**TASK TO CARRY OUT:** Among the lines below, return each one that contains the word "Google".

(Beginning of GIVEN ENTRIES)

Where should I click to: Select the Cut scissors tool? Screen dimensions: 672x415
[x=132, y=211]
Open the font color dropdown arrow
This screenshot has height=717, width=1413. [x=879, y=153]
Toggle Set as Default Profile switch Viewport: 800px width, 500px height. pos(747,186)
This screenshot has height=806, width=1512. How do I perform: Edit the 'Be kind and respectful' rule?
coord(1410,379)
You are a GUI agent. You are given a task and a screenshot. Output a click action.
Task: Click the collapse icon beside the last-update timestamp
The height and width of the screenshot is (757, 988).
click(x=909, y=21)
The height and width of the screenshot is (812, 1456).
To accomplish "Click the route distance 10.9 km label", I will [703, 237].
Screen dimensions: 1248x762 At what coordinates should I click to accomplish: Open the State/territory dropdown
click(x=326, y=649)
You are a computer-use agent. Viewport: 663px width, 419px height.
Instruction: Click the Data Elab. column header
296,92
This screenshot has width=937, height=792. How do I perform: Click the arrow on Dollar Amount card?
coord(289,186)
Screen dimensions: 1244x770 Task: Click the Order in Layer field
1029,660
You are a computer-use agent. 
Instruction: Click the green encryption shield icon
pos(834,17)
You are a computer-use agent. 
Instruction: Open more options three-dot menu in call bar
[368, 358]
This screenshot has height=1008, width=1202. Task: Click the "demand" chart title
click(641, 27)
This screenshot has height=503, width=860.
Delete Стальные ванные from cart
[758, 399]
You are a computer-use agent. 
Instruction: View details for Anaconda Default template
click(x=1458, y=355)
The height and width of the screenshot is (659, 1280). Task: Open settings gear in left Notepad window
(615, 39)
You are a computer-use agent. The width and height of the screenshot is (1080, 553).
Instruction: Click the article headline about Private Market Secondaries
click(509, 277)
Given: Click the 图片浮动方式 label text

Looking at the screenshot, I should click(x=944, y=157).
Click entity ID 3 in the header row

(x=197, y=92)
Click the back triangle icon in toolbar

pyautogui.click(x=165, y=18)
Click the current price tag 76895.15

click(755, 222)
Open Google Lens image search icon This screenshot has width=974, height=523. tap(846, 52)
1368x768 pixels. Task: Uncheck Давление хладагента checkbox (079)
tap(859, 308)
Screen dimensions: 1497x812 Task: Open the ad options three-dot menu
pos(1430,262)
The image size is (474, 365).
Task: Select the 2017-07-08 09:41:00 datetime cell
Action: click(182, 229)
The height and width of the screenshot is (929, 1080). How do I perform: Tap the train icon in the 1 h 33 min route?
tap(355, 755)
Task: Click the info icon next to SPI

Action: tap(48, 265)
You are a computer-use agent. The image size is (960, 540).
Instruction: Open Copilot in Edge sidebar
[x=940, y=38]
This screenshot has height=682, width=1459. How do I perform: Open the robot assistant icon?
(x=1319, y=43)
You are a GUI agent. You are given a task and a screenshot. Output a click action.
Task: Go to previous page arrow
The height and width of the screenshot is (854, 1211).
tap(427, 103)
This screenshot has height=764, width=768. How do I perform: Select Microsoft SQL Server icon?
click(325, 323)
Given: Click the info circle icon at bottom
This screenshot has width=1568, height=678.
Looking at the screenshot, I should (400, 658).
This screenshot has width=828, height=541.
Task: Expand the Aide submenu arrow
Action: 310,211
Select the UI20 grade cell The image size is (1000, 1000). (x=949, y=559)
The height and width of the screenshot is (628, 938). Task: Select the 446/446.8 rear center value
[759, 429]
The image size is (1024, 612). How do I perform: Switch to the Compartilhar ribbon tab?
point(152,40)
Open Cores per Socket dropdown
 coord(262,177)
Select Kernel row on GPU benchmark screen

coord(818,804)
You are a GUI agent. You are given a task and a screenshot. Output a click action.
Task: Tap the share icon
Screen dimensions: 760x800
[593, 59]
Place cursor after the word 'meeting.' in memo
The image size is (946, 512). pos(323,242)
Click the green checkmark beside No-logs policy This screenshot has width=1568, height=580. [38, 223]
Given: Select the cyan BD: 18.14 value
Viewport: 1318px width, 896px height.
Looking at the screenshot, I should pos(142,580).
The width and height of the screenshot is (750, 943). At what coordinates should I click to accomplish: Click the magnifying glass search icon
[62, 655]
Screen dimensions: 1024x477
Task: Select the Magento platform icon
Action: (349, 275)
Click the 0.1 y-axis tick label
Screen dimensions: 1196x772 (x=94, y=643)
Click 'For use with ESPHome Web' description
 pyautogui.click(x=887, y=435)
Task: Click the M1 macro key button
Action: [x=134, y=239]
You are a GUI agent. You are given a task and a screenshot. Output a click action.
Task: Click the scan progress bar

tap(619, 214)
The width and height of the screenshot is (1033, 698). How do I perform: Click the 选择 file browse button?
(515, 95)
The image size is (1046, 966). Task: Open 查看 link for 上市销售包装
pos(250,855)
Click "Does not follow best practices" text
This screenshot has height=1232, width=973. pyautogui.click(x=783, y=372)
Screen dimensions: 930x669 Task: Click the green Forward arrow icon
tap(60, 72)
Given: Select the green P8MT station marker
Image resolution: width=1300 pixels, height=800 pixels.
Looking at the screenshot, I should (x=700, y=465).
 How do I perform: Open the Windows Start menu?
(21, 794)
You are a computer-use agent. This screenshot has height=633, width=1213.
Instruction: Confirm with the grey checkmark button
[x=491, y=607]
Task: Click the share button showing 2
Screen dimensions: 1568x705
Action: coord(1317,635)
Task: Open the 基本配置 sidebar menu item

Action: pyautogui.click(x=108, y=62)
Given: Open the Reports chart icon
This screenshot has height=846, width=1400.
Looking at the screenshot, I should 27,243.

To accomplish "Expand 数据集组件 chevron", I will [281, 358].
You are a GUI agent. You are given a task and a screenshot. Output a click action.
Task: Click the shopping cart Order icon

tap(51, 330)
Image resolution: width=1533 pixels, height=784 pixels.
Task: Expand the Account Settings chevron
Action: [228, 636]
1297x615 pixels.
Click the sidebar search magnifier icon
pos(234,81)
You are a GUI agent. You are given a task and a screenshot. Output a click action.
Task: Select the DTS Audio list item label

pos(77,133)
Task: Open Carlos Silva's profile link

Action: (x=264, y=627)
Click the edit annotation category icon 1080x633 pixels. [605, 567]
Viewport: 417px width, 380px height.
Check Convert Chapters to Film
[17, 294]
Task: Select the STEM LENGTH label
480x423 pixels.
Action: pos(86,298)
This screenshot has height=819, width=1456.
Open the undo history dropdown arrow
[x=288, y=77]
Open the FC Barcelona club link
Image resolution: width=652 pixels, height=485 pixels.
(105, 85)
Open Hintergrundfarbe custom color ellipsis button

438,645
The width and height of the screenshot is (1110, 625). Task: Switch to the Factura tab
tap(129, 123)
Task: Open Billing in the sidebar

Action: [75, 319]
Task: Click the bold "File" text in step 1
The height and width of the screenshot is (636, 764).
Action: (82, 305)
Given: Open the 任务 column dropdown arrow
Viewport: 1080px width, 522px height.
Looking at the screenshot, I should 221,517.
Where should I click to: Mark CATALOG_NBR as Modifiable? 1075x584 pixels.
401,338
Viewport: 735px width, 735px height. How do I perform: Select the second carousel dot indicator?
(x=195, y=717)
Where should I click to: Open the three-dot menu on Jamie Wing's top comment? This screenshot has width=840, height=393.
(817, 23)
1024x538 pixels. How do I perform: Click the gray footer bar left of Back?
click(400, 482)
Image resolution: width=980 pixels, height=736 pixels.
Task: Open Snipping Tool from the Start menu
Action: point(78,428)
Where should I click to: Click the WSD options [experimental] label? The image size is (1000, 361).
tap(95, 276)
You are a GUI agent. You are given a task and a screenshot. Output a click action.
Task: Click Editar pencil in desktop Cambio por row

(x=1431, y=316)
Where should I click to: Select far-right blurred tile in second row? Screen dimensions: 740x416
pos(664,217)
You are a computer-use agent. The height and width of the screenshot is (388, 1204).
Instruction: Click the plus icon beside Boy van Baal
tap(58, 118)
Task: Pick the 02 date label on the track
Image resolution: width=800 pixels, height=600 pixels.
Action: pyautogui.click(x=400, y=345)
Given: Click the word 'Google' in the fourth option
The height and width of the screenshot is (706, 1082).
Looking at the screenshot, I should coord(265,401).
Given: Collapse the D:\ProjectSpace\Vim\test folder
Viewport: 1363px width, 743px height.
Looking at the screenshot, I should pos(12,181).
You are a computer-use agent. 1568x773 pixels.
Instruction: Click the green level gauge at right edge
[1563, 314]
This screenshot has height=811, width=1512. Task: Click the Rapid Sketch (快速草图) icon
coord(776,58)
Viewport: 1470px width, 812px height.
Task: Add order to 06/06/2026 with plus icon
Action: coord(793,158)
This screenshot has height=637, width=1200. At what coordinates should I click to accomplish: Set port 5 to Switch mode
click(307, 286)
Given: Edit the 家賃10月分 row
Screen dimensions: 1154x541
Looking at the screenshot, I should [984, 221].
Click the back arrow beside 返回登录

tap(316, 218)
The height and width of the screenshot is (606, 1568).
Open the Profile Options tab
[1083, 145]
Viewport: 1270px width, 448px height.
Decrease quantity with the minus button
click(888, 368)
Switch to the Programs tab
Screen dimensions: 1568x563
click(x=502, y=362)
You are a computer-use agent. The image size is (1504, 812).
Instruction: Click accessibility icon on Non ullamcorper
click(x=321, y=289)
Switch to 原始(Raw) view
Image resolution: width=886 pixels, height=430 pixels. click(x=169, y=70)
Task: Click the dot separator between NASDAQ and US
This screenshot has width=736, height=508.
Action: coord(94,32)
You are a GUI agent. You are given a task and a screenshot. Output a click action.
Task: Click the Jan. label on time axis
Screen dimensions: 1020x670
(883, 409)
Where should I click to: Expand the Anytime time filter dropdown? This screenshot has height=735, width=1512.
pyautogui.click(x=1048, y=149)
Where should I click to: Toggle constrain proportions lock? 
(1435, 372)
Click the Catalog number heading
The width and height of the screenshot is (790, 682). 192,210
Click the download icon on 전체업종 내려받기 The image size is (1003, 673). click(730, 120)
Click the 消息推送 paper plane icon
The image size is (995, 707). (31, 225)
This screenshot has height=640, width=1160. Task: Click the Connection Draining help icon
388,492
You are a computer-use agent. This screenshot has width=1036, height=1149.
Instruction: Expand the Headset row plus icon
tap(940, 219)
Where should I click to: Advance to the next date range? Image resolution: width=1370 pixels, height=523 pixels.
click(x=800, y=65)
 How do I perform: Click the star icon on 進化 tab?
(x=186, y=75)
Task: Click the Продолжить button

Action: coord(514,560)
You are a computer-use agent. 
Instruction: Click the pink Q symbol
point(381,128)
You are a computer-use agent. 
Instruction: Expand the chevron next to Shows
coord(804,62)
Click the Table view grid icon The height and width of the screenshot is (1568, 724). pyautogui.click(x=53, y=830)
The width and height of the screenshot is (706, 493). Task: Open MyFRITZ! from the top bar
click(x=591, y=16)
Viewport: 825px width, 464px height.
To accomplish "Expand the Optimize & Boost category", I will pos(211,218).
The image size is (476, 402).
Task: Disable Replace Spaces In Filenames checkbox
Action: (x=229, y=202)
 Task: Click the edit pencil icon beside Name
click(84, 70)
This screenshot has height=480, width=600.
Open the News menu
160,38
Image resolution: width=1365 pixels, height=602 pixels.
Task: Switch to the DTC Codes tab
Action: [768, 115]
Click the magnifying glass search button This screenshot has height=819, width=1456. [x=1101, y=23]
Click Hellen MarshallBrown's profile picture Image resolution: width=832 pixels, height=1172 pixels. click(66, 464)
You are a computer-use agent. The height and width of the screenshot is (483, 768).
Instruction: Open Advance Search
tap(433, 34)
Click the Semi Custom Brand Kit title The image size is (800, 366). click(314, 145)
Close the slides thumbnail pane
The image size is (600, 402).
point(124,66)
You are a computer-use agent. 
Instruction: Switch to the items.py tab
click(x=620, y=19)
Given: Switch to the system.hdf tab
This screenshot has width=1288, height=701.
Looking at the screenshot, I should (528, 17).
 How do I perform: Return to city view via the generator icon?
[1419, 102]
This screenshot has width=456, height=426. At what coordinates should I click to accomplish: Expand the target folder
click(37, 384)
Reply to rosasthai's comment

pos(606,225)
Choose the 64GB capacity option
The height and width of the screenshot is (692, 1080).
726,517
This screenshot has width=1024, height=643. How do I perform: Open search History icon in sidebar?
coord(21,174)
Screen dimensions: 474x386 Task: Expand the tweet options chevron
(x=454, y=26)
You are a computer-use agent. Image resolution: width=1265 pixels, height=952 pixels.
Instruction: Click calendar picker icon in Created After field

(End of GIVEN ENTRIES)

**PROBLEM SOLUTION:**
Open Google Lens image search icon This screenshot has width=974, height=523. tap(846, 52)
Given: Click the word 'Google' in the fourth option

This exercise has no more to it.